Die Stadtwerke Erfurt haben 40 Millionen Euro investiert, um das Heizkraftwerk Erfurt-Ost auszubauen. Ein neuer Wärmespeicher ermöglicht es, die Stromerzeugung vom Wärmebedarf der Fernwärmekunden zu entkoppeln.


Das Heizkraftwerk Erfurt-Ost kann mit drei Gasturbosätzen deutlich mehr Strom und Wärme produzieren als bisher mit zwei. Archivfoto: SWE


Die SWE Stadtwerke Erfurt haben Ende Januar in ihrem Gas- und Dampfturbinen-Heizkraftwerk Erfurt-Ost eine dritte Gasturbinen-Abhitzekesseleinheit in Betrieb genommen. Für die Erweiterung hatte Siemens im vergangenen Sommer eine Gasturbine des Typs SGT-700 geliefert. Sie erreicht eine elektrische Leistung von 31 Megawatt sowie einen Strom-Wirkungsgrad von 36,4 Prozent im Grundlastbereich.

Während die Gasturbine selbst aus dem Siemens-Werk im schwedischen Finspong angeliefert wurde, stammt der von ihr angetriebene Generator aus dem Generatorenwerk des gleichen Konzerns in Erfurt. Der 40 x 40 Meter große Anbau an das bisherige Kraftwerksgebäude, die Anlagen zur Wärmeerzeugung sowie Wärmeverteilung wurden von Kraftanlagen München gebaut. Insgesamt investierte SWE 40 Millionen Euro in die Kraftwerkserweiterung.

Das 1999 errichtete Heizkraftwerk verfügte bisher über eine Stromleistung von 76,5 MW und über eine Wärmeleistung von 236 MW. Mit dem dritten Gasturbosatz stieg die Stromleistung auf 109 MW und die Wärmeleistung auf 282,5 MW. Damit sei es nun möglich, jährlich 600 Gigawattstunden Strom zu erzeugen, teilte SWE mit. So könne der Eigenbedarf an Strom in Erfurt zu 65 Prozent abgedeckt werden. Bei Fernwärme seien es sogar 100 %.

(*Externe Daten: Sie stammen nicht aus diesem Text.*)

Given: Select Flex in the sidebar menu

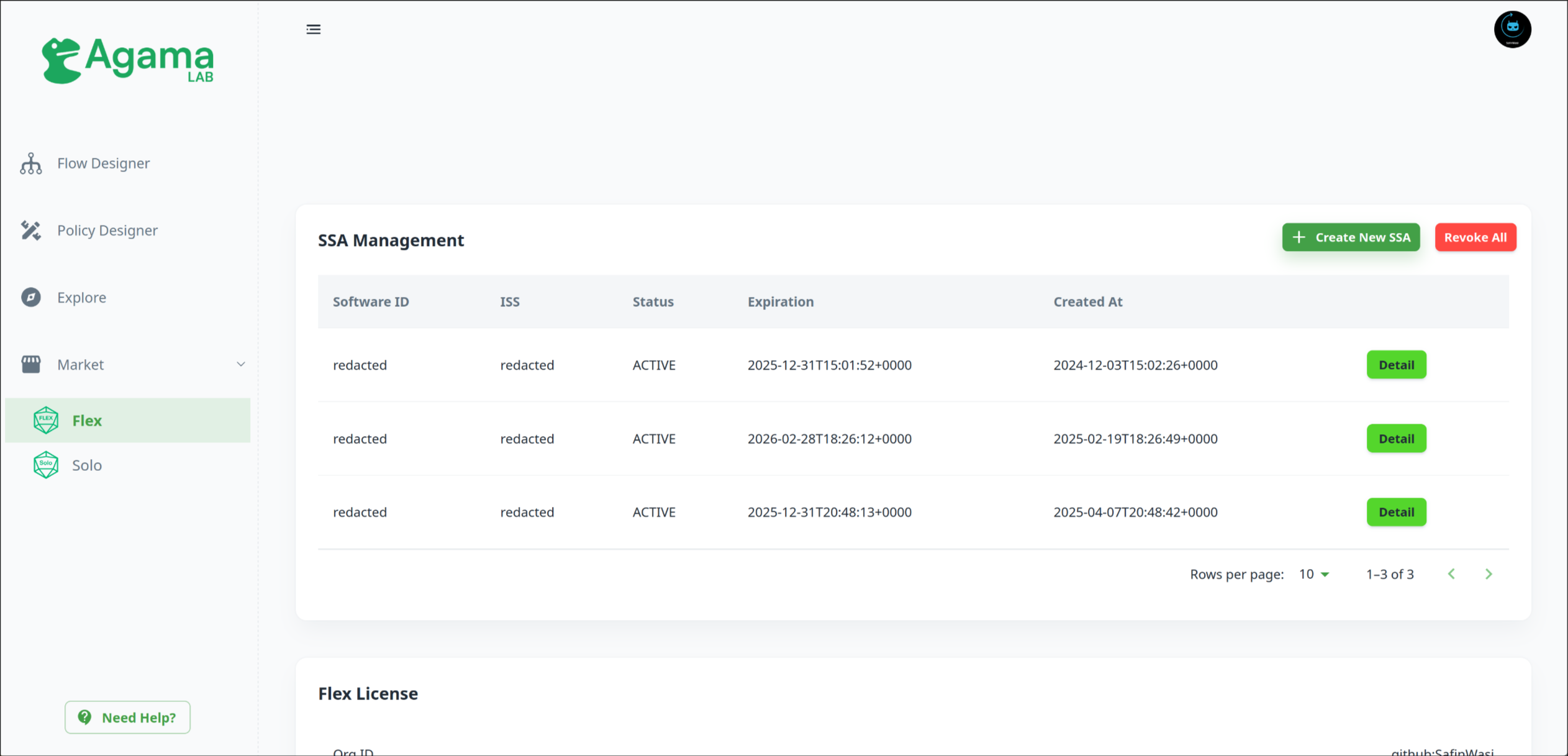Looking at the screenshot, I should pos(87,421).
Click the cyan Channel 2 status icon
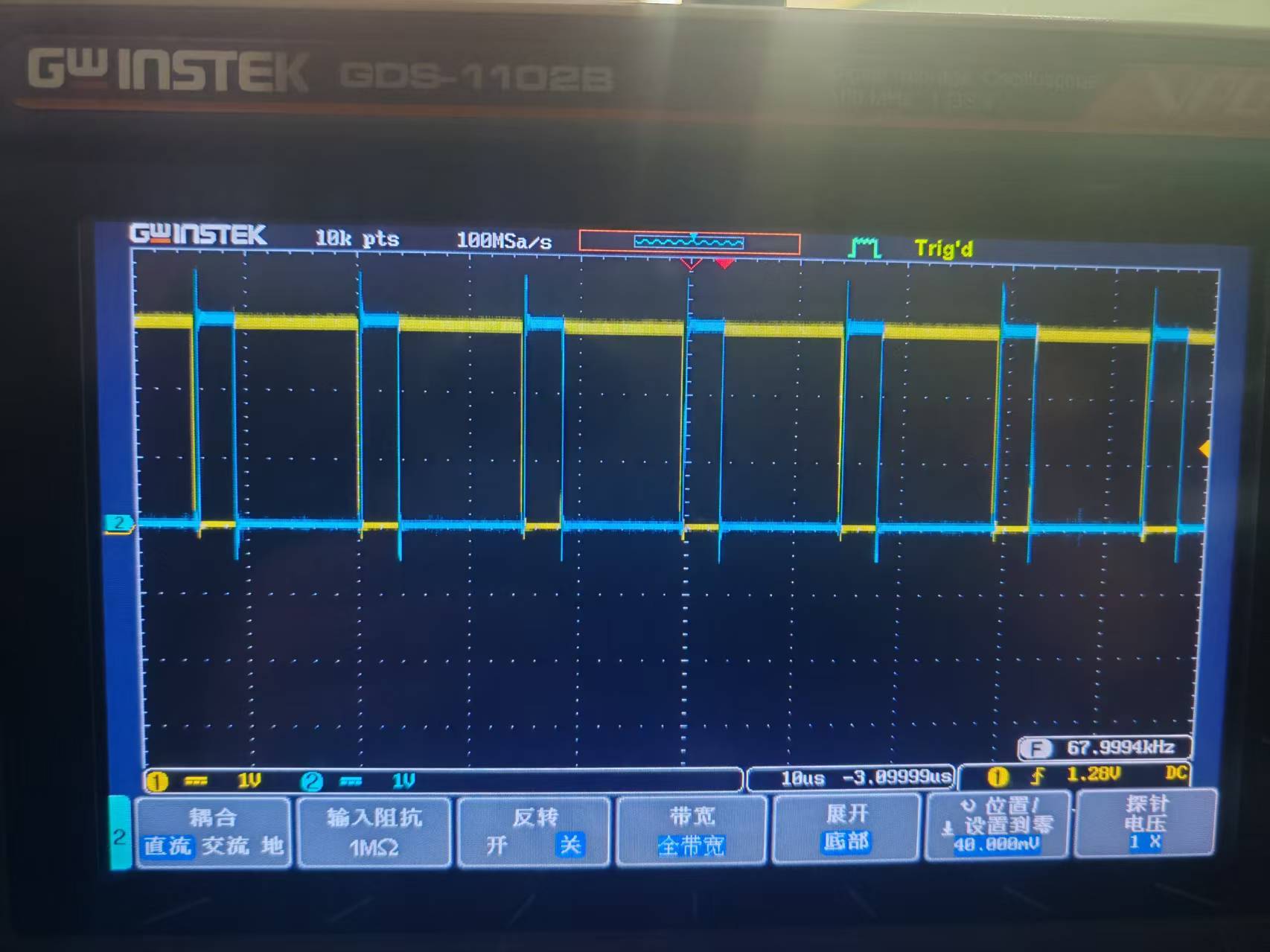This screenshot has width=1270, height=952. 313,779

Dabei ermöglicht es ein neuer Wärmespeicher am bisherigen zweiten SWE-Kraftwerksstandort Iderhoffstraße, die Stromerzeugung vom Wärmebedarf der Fernwärmekunden zu entkoppeln. Das heißt: Das Kraftwerk kann auch dann Strom in der umweltfreundlichen Kraftwärme-Kopplung erzeugen, wenn die Wärme erst später gebraucht wird. Der Warmwasserspeicher kann bis zu 250 Megawattstunden Wärmeenergie aufnehmen. Das ebenfalls mit Erdgas betriebene Heizkraftwerk Iderhoffstraße, das bisher als Spitzenlast-Kraftwerk genutzt wurde, soll künftig als Reservekraftwerk dienen.

Neben einem Ausbau der Kraftwärme-Kopplung hat sich die Stadt Erfurt auch vorgenommen, bis 2020 die Stromerzeugung aus erneuerbaren Energien auf 100 GWh zu steigern. Dabei sollen neben Solarstrom-Anlagen auch Windprojekte eine Rolle spielen. Derzeit werden in Erfurt 20 GWh Strom aus erneuerbaren Energien erzeugt.